Return the entries exactly. Images are not part of the copy.

** Data follows **

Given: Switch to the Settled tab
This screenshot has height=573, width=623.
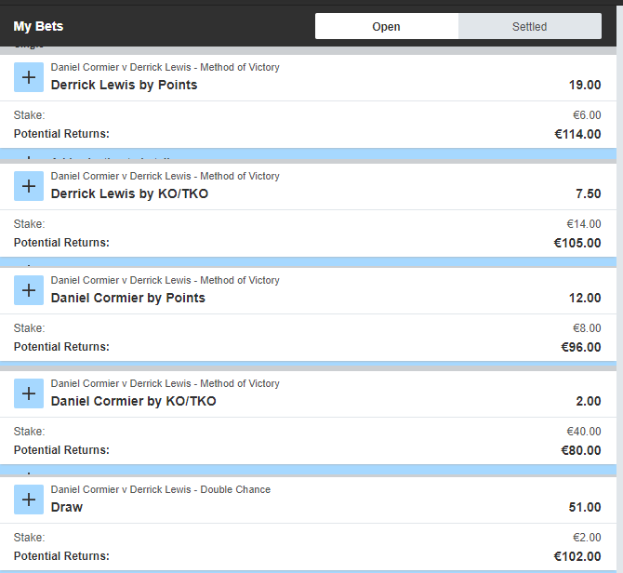Looking at the screenshot, I should pyautogui.click(x=530, y=26).
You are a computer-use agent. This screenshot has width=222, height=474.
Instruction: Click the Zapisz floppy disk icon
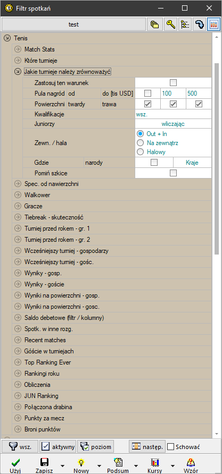pos(45,462)
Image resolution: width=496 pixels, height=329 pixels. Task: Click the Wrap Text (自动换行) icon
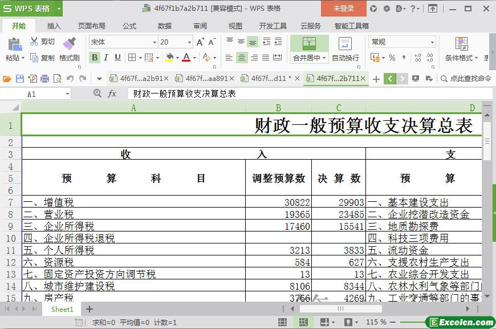pyautogui.click(x=345, y=44)
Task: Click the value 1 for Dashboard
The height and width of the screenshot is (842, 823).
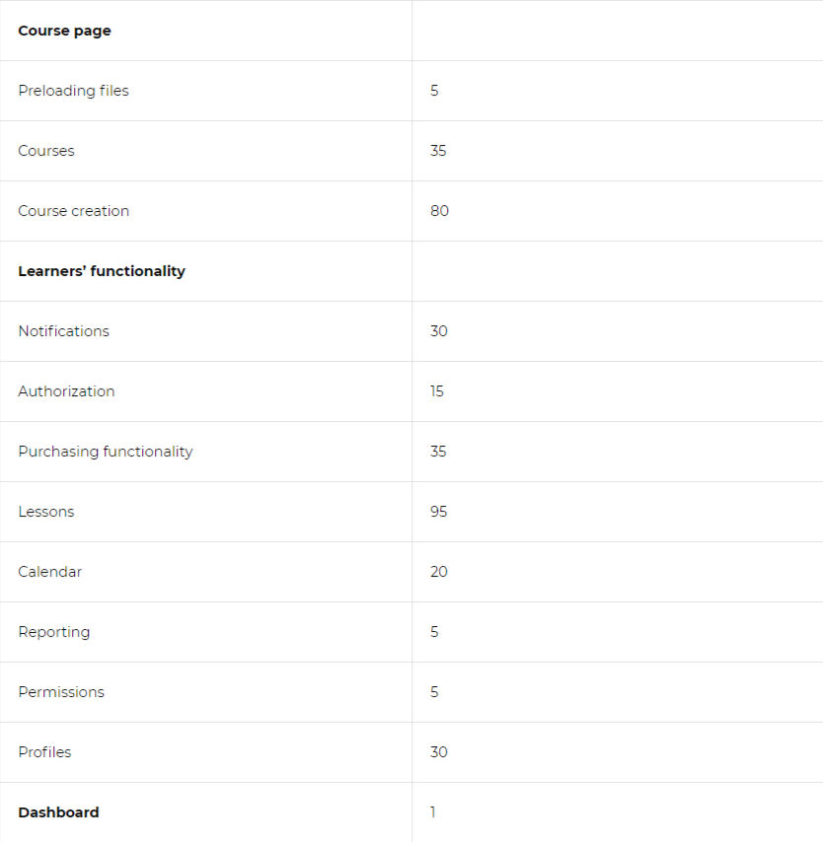Action: (433, 812)
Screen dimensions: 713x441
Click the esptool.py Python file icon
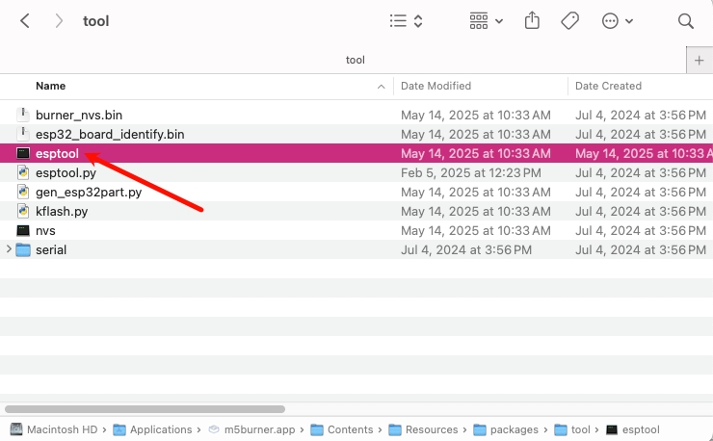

** End of Data **

| Result of this exercise |
Given: Switch to the Settled tab
This screenshot has height=573, width=623.
Looking at the screenshot, I should pyautogui.click(x=530, y=26).
You are a computer-use agent. This screenshot has width=222, height=474.
Instruction: Click the Zapisz floppy disk icon
pos(45,462)
Image resolution: width=496 pixels, height=329 pixels. Task: Click the Wrap Text (自动换行) icon
pyautogui.click(x=345, y=44)
Task: Click the value 1 for Dashboard
The height and width of the screenshot is (842, 823).
Action: (433, 812)
Screen dimensions: 713x441
Click the esptool.py Python file icon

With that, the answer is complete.